The season of Lent is not traditionally thought of as a “happy” time. It is meant to be a time of contemplation, of pulling back from areas of dependency to create longing and space for reflection. I decided to pull back from so much Instagram activity but to draw every day in my sketchbook through Lent. From March 2nd until Easter I filled two concertina sketchbooks (handmade books created with clever cuts through one large piece of paper:). As is true of all drawings I make, it is less about achieving an end product and more about the experience of being fully immersed in right where I am at any given moment. Drawing allows me to sink into a moment or event. Drawing also enables me to see more clearly the gift of my life, no matter what is going on.

I will share with you in future blog posts other gleanings from this lenten season, but for this post I will just say that there is now a fresh wind blowing sweetly in the creative garden I tend. Just as Lent seems to span the breadth of winter into spring, I too experienced a thawing out, a sprouting of dormant seeds, a happy realization of my work as a creative gardener, and renewed enthusiasm for this lifelong love of drawing in a sketchbook. Though I have never let this practice go completely, I am now re-envigorated to share my love of sketching life with you and to invite you to come along with me! I’m not certain as to all that will entail, but this is a beginning. Or perhaps simply a continuing.

I am amazed to have made over 120 sketches during Lent…from March 2nd to April 17th!

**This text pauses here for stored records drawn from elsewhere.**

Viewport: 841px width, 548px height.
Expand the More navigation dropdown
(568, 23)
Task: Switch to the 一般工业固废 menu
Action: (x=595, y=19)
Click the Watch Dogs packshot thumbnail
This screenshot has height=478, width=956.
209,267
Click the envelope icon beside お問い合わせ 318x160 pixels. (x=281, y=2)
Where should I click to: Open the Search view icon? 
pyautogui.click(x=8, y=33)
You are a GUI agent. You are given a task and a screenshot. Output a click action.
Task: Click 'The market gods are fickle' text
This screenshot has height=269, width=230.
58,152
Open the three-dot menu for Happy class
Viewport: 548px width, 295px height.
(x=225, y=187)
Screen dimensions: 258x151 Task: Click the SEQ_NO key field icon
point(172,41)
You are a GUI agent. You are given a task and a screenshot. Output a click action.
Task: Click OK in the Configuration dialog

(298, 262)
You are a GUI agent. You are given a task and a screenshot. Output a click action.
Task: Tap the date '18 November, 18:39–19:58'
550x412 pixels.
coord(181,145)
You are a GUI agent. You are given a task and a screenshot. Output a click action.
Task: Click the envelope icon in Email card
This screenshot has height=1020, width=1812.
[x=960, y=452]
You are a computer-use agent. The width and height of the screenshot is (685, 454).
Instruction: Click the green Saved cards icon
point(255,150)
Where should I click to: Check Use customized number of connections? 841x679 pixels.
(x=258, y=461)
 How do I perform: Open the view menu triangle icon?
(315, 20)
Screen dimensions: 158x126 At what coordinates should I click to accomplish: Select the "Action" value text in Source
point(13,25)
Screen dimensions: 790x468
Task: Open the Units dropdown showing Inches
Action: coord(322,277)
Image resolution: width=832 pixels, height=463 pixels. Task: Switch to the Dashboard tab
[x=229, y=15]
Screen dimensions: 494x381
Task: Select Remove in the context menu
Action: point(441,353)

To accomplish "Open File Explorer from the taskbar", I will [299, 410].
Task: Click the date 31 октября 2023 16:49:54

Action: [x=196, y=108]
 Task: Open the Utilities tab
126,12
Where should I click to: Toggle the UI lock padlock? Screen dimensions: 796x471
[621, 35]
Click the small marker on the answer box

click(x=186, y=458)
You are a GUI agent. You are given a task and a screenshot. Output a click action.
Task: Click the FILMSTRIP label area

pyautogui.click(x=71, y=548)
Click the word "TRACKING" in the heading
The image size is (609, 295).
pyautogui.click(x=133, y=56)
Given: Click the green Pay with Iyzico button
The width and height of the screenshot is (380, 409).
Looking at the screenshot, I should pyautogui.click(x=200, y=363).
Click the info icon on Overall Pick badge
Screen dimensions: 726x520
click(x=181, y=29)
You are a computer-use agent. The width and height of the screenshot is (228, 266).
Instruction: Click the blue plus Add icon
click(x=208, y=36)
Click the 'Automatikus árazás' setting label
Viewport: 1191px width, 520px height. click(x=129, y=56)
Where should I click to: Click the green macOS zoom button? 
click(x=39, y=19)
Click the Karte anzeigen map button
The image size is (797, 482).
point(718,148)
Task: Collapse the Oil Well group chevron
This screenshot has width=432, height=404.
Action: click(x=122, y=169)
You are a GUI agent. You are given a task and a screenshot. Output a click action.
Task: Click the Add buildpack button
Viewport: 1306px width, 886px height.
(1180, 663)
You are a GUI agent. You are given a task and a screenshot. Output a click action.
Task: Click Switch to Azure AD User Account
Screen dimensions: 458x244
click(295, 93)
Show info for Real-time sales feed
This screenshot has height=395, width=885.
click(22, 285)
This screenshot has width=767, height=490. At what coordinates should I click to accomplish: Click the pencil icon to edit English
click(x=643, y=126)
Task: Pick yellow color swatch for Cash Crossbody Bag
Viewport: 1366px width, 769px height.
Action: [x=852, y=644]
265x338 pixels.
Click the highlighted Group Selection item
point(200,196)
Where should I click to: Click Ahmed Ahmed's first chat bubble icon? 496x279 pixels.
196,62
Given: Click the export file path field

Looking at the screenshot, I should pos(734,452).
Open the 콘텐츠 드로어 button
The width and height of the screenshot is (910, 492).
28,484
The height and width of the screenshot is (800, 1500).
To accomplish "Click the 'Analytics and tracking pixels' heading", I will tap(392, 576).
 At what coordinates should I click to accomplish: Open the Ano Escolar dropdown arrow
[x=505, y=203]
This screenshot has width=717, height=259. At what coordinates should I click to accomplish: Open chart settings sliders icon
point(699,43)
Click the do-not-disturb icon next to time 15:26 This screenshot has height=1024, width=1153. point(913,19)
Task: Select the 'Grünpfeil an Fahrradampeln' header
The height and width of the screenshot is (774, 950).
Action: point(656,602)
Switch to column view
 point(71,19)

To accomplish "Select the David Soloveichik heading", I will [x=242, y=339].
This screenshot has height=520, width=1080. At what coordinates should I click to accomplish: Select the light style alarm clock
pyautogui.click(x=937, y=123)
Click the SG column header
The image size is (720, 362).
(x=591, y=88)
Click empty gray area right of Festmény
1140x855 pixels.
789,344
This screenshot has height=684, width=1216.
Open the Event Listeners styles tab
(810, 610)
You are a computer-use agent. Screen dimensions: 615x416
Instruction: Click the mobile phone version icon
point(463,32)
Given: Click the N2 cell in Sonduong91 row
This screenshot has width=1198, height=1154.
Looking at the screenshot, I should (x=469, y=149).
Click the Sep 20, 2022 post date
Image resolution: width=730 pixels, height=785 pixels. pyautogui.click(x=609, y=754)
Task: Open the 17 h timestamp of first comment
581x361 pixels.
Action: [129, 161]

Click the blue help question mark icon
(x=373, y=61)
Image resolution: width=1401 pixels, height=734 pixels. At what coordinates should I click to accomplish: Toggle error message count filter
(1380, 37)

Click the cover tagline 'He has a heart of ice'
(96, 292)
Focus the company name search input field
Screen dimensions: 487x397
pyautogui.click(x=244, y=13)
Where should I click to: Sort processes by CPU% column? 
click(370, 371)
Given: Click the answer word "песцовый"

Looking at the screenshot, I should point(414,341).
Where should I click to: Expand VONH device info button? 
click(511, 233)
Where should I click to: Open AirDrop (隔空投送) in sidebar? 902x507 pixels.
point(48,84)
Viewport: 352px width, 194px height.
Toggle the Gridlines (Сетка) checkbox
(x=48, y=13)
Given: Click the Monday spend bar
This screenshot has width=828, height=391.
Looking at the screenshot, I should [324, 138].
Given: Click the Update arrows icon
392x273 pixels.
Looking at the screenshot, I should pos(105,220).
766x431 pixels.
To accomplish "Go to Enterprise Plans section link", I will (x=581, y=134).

This encompasses two concertina sketchbooks that were each filled on both sides. Other drawings and paintings were made in various sketchbooks, mostly in a large Ohuhu Sketchbook and then others in smaller sketchbooks designated for specific topics or mediums. Like a kid in a candy shop, I have played with watercolors, gel crayons, markers of all kinds, various pens from ball-point to calligraphy, ink, oil pastels, collaged papers, watercolor crayons, acrylic paints, watercolor markers, carbon pencils and anything really that seemed fun and free! I have also been granted a renewed love for drawing in gardens and have gone to our local Ciener Botanical Gardens as well as other area gardens to sketch and draw on site. What a gift to be able to sit in a garden and sketch the beauty around you!

These drawings are from the last week of Lent, leading up to Easter Sunday. This is the back side of the second filled concertina sketchbook and it is Somerset paper that I adore painting on. I got the idea to draw with the dropper from my bottle of waterproof. I wanted to use the photos I had taken from a walk at Reynolda Gardens on the Saturday before that last week leading up to Easter. Randy and our youngest daughter Maddie went to the Gardens to walk around the trail, down Daffodil Lane (as I call it) and into the gardens where tulips, pansies, daffodils and cherry trees were heralding the season.

I dove into the accordianed paper with ink dropper in hand and sketched out one long scene trying to capture all the lovelies that caught my eye that day. Then each day of Holy Week, I added watercolor, finally finishing the panorama view on Easter Sunday morning. Though I enjoy all my other sketches made through Lent, this long panorama series is probably my favorite.

There is so much more to share with you! I will post about it in small portions as this Lenten season has certainly been one of the happiest I can recall. It feels like what began in fog and obscurity has slowly, over time, revealed a clear bright morning. I am filled with gratitude for the open sketchbook sitting on my drawing table inviting me at this very moment to come splash a bit of color around. There’s a second drawing of tulips just waiting for me to add watercolor. Or maybe I’ll choose acrylic or oil pastels! Even the drawing itself is a surprise waiting to happen!

As always I am grateful for you dear reader! I hope you will stick around for more posts and news about gardens I’m drawing, daily life sketches, and a host of other fun things. 💖

**Visit me on Instagram to see a video of the black and white version and also a video of the completed color version!

4 thoughts on “Fresh Wind in the Garden

  1. Nessie says:

    This is beautiful. I appreciate your work, especially the bright colors of paintings. While I don’t have your talent, your sharing and your desire to just create makes me want to get back into drawing/creating on paper that I haven’t done in so long because of my perfectionistic (aka control-issue) ways. Thank you. <3 I hope your Easter was blessed and it was the start to many beautiful things ahead in your life.

    • Jennifer Edwards says:

      Hi Nessie! I am renewed in my drawing and painting with freedom from “rules”, or any sense of “good” or “bad”. We are our own worst critics aren’t we? I just know there are delightful wood animals just waiting to come out and play on your paper through your pen or pencils! Happy Eastertide to you Annette!